God laid his God sized dream on me a couple of months ago, to stay home with Clara. It was a teacher workday. I was at an art county workshop but having to step out a few times to take and make calls from Clara's  specialists because she was sick, and also calling to make arrangements for an eye procedure with her eye specialist. I remember thinking there wasn't enough time in the working day to listen and do all I needed to do. 
On the way back to school I got lost because I was on the phone upset with Walgreens because they had lost one of her prescriptions once again.  It was somewhere between there and my school that realized I was trying to take care of everyone else but myself. I felt the stress was laying on me like a ton of bricks, and it was then I realized that it was going to destroy me. I pulled the car over and called Jason very upset, and that was the first time I said I just couldn't do it all anymore. 

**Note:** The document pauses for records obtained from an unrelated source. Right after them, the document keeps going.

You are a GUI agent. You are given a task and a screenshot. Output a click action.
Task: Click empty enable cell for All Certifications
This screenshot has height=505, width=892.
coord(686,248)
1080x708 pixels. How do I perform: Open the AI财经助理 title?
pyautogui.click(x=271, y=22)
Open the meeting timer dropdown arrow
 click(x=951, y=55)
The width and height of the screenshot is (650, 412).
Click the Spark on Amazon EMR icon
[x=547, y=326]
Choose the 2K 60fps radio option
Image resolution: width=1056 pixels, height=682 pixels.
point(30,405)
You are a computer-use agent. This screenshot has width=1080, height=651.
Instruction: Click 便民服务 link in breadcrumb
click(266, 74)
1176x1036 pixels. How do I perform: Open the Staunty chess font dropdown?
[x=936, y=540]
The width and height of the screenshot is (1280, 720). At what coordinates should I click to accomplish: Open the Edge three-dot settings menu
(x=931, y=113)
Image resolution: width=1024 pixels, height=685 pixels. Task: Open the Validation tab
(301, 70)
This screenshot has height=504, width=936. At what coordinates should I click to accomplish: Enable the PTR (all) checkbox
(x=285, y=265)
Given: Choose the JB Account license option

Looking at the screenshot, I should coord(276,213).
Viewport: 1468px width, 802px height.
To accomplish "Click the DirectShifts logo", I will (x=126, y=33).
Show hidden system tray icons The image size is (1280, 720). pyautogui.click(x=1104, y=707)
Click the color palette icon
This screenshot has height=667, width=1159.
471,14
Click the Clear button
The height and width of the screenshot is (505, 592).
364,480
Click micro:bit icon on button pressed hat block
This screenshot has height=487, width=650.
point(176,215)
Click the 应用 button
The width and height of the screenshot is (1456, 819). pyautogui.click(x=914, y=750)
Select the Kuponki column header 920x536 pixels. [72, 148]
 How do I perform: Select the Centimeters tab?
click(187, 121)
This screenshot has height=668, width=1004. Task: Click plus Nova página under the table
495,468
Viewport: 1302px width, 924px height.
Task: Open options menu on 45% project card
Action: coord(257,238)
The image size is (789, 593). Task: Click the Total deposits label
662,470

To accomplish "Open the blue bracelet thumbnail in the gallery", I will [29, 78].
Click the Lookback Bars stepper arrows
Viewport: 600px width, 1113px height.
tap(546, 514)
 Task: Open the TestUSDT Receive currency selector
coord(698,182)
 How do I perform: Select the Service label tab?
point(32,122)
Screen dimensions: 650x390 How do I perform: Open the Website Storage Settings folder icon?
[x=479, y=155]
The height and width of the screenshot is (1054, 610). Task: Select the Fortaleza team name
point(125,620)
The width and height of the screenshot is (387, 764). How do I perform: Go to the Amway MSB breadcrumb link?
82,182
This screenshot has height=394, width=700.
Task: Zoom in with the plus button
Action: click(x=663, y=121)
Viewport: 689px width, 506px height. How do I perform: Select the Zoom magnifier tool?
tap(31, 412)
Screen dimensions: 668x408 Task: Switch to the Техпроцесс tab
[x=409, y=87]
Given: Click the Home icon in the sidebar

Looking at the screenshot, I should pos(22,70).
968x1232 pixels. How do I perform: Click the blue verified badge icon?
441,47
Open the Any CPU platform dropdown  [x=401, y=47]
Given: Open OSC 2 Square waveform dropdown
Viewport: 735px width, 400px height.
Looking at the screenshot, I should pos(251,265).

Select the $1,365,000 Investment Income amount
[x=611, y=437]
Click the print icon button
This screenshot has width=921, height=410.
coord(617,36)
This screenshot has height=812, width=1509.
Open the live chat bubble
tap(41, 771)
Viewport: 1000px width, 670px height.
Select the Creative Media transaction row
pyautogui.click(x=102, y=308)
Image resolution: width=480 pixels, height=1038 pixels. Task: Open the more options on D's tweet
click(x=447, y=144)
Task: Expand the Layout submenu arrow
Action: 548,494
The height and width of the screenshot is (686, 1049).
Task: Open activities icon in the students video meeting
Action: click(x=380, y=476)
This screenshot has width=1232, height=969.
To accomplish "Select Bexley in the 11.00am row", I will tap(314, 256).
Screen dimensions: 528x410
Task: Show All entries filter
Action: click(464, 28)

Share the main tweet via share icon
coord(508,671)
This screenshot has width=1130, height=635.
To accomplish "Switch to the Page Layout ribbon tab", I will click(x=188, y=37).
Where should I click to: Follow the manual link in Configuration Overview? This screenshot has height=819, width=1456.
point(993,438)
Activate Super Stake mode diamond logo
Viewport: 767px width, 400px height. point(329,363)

Since then I have prayed that God would show me the way and that he would give me faith and strength to make the right decision, financially, for the girls, for Jason and for myself. 
I have changed my mind a thousand times, and have sought the support from friends and family to encourage me with this enormous decision. 
For thirteen years I have been at the same school, and have worked with some of the smartest people that have inspired and encouraged me professionally and personally. I will miss them most of all and the mere fact that I belonged to such an amazing team off all 100+ staff members. 
Everyday I have felt challenged with the responsibility of instilling the love of art and education in over 1,000 kids. I will miss each little face and their families tremendously. As a dear art teacher friend said on her last day "At the end if it all, I hope I made a difference. I hope they left loving art-even if they didn't always love me."
As I pack up my art classroom and all 13 years of stuff that I have collected, I pray the same prayer above and that God will push me forward, encourage me when I am lonely for what I have left, open doors for what is to come, and continue to love me and my little family.